Roy's picture of me climbing Anarchist

I’ll keep shaving my list down before Roy and I compare notes and come up with a plan.  I know that my intrepid cycling partner has enjoyed many of the same locations as myself.  Perhaps part of our plan will be to cycle to Tulameen and have fish and chips.

Tuesday, July 2, 2013

Factor X

Someone once said that no battle plan survives contact with the enemy. Some other brainiac said that the best laid plans of mice and men... I call it the X factor. The one element not planned for but changes everything.

I thought I had everything in order for this year's SteamPunk ride except for dicking around with my SteamPunk attire. The pith helmet was ready after I used carpenter's glue to fasten a dollar store cowboy hat into the helmet's insides since it's liner had been eaten away from years corrosive, salty sweat. Next I opened the vehicle's doors where I was storing our decorated bikes and I discovered my atomic power boosters on the floor. My carefully placed circuit boards lay scattered like a house of cards that has collapsed. Stands of wire ribbon were strewn about the car's interior. The temperature inside the car must have been well over 40 degrees Celsius.

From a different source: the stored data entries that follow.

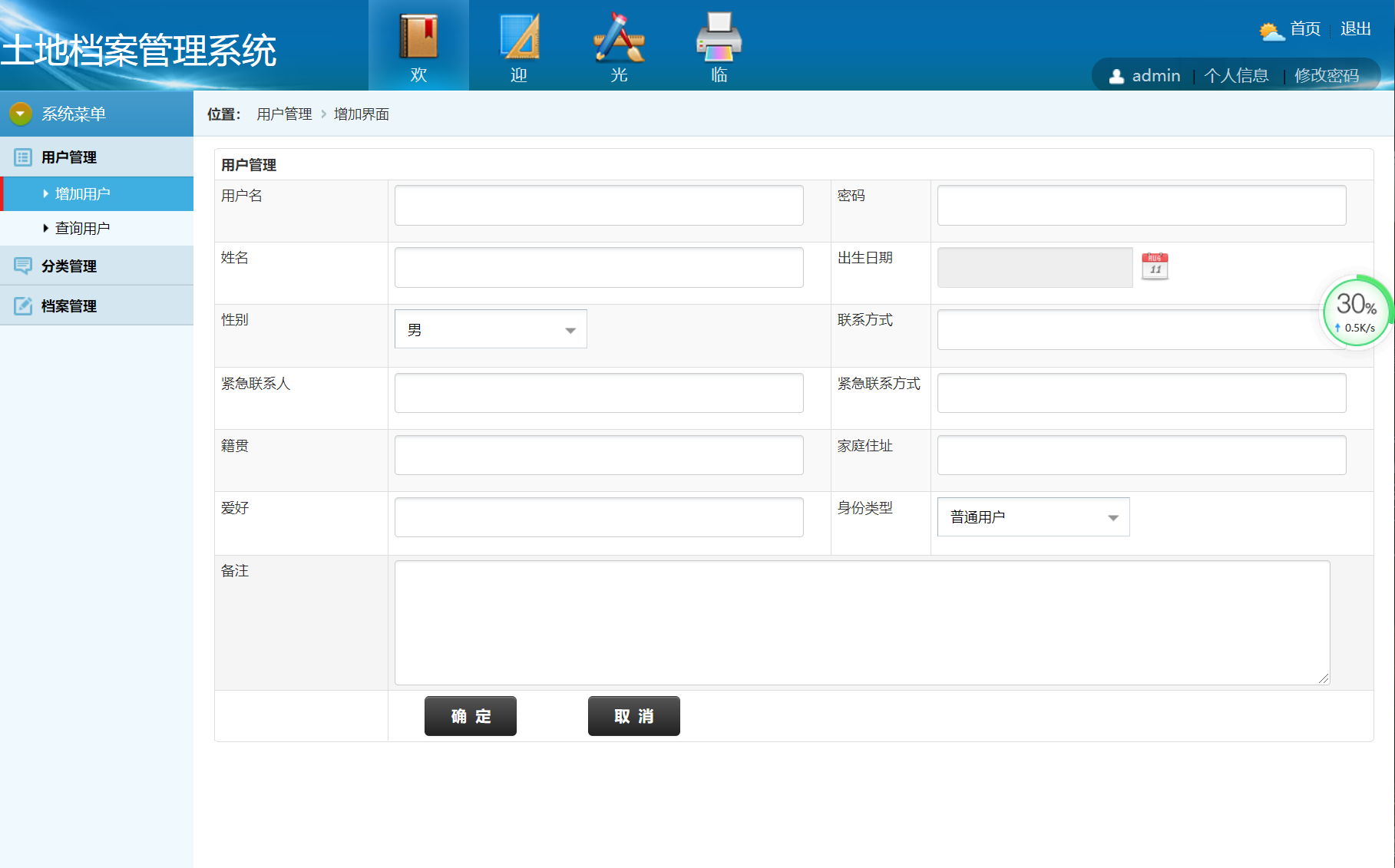Open the birth date calendar picker icon
Viewport: 1395px width, 868px height.
coord(1155,266)
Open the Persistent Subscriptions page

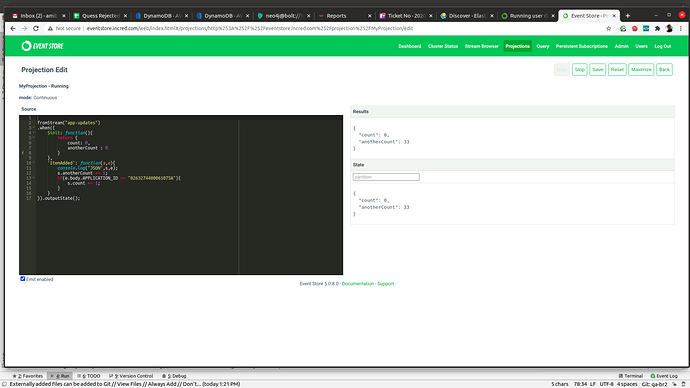tap(581, 46)
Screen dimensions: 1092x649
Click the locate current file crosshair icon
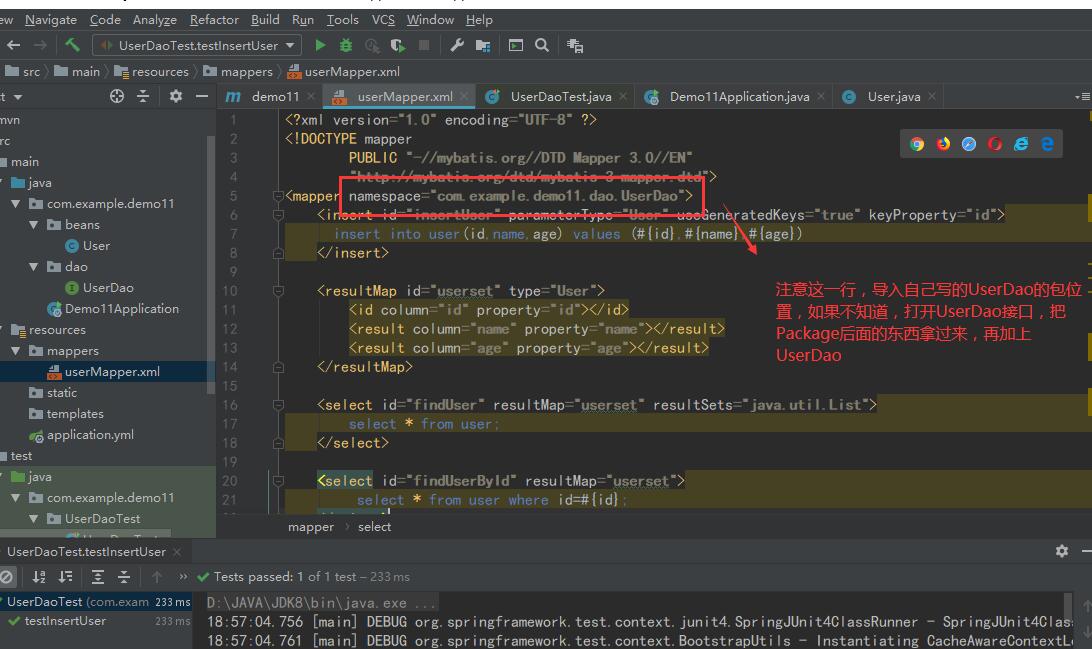[117, 96]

All the glue gun glue holding all my accesories had dripped down my folding bike in patterns similar to old candles from horror movies. And horrified I was to discover this mess with only minutes to go before my daughter Jackie and I were to leave for this year's SteamPunk bike ride.

What to do? What to do? I forgot that a person was not supposed to panic in a situation like this. My frantic search for the glue gun failed to produce any results. I blasted into my wife's woman cave and hastily shoved aside stacks of papers and files. A quick survey of her space came up negative.

Jackie was busy talking to someone at her garage sale and I rudely interrupted her to find out that she had no idea where my pistolet a colle was to be found. She offered her gun if I had the time to sort through the myriad of boxes in her part of the basement. No time.

In my desperation I decided that since my glue gun wasn't where I thought it would be, then the logical thing to do would be to check where I thought it wasn't. Why look on the tool rack where years ago I had so carefully traced the gun's outline in magic marker? I never put things back where they belong!

They say that necessity is the mother of invention so I invented the novel thought that perhaps for the first time in my life I had put something away where it was supposed to go. Jackie was giving me a minute by minute countdown as to when we needed to leave and it was with seven minutes to go that I found my glue gun. On the tool rack. Even on its designated black markered silhouette.

While I was only able to mount one nuclear reactor on my bike and my circuit boards flapped off my bike frame as though they had wings of their own, I did manage to thwart the X Factor and ride one of the two decorated bikes in the SteamPunk Ride.